I've seen a streak of competitive come out when people start discussing conception (who got there quicker? Who needed assistance and who didn't?), feeding their infant ("oh you breast fed until 6 months, well I got to the 8-month mark") and developmental milestones ("Johnny can sit now unsupported and play the violin; he's only 5 months. Oh, can your 8-month-old not do that?").

The competitiveness, the gentle judgement extends into the birth story. Did you have a vaginal birth, did you use pain relief, did you have a C section? For some reason, you can be judged on how you birth your child now as if the mother and child merely surviving isn't still considered a victory. I still remember the patient who came into my consulting room for her 6-week check (for herself and her infant) – she had ended up having an emergency C-section due to an obstructed labour (the same thing had happened to me a year or so earlier). "So, is there some sort of medal of badge for the women who do this vaginally? Because I've certainly missed out haven't I" – whilst I laughed at her comment and we moved onto the important stuff like how her C-section wound, nipple care, mental health and sex life were going – it later struck me that her throw away comment had hit a chord with me. Was there a medal for those who could manage to deliver their child "normally"? And what does "normally" even mean?
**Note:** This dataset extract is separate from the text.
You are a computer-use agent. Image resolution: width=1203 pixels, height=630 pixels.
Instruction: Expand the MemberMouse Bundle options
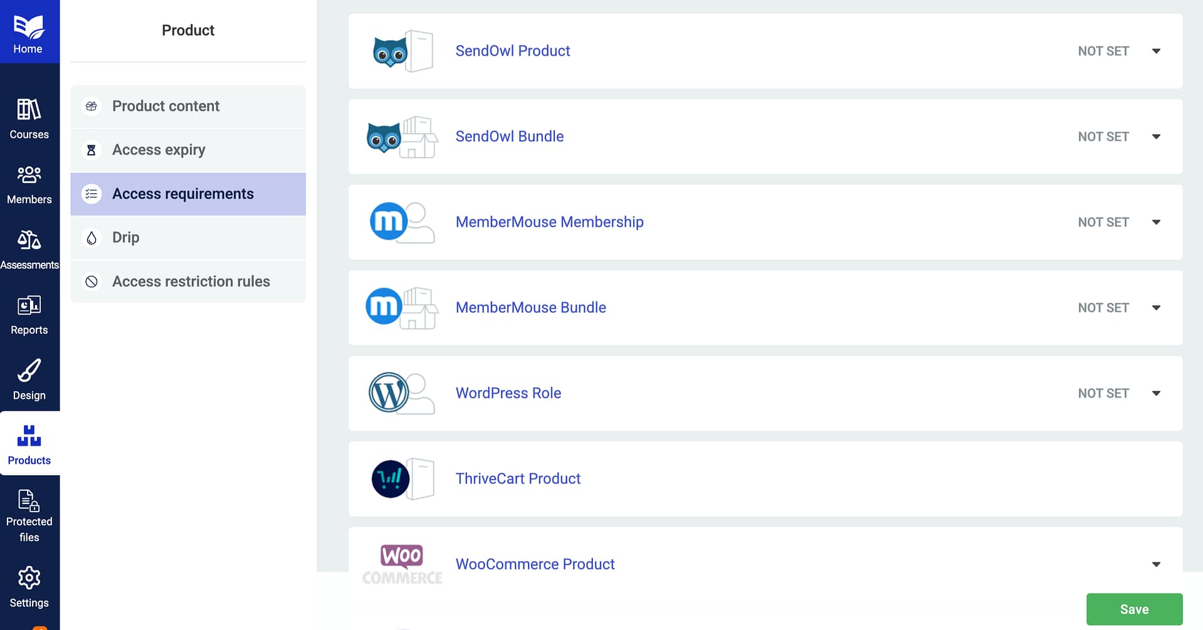(1157, 307)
The term "normal vaginal delivery" suddenly bothered me very much – as both a doctor and mother. In fact, I've stopped asking women if they had a "normal" vaginal delivery at a 6-week check or cervical cancer screening test – "was the delivery vaginal, assisted or C section?" is usually my question to ensure there is no judgement.

There are many reasons why a woman might have a C section – it can be in an emergency setting due to an obstructed labour for instance or planned ahead for many reasons such as breech positioning, placenta praevia (the placenta blocks the cervical opening) or due to a previous C section where the risk of the vaginal birth after C-section (VBAC) is considered too high. There are many women/couples who opt for a VBAC after discussion with their health care team – the decision is a significant one with women/families weighing up risks and benefit. I would like to say very clearly here – there is no right answer when it comes to this stuff; it's a very personal decision. According to recent research up to 1 in 3 Australian women have experienced birth trauma. How we birth our children, how safe we feel during the process is crucial to how our brains deal with the birthing process. Women are at a higher risk of post-natal depression and post-traumatic stress disorder after a traumatic birth; it should be pointed out that trauma is different for different people. What I may be shaken by during a birth – may not correlate with other women.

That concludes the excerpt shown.